- [Assigned task]: Scan the entries for "number". Every line that holds it is to be copied.

- [Dataset extract]:
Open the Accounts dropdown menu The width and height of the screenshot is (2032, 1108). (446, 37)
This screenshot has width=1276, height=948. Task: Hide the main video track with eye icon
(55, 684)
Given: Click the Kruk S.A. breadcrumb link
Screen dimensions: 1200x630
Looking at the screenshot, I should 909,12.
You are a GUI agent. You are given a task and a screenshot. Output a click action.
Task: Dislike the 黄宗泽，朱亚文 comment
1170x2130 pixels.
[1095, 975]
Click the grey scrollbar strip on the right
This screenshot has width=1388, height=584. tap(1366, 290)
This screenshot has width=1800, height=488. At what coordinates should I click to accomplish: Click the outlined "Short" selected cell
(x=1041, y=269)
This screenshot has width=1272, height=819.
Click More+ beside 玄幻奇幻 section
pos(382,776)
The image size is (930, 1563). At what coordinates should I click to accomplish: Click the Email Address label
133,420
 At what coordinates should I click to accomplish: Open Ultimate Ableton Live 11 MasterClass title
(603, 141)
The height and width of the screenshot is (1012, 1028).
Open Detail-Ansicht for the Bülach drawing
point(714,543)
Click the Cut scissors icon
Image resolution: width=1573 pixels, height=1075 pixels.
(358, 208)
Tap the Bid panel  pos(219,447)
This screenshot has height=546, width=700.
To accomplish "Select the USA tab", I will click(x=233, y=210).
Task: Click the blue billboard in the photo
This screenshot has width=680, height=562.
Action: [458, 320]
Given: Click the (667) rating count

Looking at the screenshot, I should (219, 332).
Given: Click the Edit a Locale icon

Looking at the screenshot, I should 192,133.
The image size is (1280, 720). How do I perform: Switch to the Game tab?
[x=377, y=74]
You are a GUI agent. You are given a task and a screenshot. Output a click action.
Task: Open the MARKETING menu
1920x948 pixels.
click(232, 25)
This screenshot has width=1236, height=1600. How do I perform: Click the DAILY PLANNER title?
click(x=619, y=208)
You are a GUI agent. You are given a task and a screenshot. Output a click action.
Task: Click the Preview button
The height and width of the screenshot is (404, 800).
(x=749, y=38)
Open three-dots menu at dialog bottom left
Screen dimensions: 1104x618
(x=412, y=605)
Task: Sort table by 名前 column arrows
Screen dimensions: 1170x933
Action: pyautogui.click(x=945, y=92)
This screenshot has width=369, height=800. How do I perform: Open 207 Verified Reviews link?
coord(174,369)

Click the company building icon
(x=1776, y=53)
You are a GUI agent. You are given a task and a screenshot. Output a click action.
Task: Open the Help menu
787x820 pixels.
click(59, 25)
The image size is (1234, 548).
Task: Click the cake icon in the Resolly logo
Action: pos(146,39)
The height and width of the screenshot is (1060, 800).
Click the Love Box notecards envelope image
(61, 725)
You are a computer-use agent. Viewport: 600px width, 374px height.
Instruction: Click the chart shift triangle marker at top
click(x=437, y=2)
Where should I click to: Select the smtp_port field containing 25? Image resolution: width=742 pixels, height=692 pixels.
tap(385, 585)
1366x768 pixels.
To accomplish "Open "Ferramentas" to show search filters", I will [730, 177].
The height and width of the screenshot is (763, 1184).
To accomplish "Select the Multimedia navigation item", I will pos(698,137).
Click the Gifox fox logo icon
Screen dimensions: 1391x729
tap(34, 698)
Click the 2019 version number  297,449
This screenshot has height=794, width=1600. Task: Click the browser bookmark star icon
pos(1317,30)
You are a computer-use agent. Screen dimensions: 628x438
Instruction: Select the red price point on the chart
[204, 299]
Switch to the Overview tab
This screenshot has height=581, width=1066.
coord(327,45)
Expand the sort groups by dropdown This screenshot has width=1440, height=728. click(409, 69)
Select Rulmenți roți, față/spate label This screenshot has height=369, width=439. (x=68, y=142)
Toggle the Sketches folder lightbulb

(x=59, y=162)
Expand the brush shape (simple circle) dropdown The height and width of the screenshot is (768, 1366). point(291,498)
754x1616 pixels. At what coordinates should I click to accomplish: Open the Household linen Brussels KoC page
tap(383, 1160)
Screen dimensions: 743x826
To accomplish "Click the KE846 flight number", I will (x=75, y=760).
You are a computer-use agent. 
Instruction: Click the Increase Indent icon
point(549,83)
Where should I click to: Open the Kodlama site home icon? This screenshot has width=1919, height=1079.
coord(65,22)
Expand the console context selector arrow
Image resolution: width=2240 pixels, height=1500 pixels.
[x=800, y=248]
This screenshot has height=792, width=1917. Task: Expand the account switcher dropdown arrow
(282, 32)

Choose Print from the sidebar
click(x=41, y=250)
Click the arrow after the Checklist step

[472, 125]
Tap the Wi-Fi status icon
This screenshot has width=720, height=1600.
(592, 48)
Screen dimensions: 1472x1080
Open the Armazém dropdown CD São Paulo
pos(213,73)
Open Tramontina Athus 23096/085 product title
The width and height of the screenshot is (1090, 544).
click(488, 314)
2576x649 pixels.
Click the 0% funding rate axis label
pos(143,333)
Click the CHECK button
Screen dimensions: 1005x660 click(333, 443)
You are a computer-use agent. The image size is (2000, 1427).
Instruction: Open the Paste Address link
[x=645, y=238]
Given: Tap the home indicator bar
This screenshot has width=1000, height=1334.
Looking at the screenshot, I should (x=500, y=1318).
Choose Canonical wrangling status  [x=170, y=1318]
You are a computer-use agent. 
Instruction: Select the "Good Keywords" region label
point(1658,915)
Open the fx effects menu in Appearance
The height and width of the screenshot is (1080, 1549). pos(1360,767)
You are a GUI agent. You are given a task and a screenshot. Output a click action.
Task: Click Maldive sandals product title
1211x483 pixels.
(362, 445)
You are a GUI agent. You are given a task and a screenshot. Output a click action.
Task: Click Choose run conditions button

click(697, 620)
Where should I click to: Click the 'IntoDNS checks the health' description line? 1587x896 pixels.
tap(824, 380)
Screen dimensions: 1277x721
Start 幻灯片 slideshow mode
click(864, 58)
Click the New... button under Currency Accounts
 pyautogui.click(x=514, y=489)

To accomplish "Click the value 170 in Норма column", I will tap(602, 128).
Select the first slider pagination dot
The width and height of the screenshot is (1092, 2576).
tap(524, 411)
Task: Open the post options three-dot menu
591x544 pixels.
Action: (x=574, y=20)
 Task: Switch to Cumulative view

- [Result]:
Click the 2019 version number  297,449
To accomplish "Click the KE846 flight number", I will (x=75, y=760).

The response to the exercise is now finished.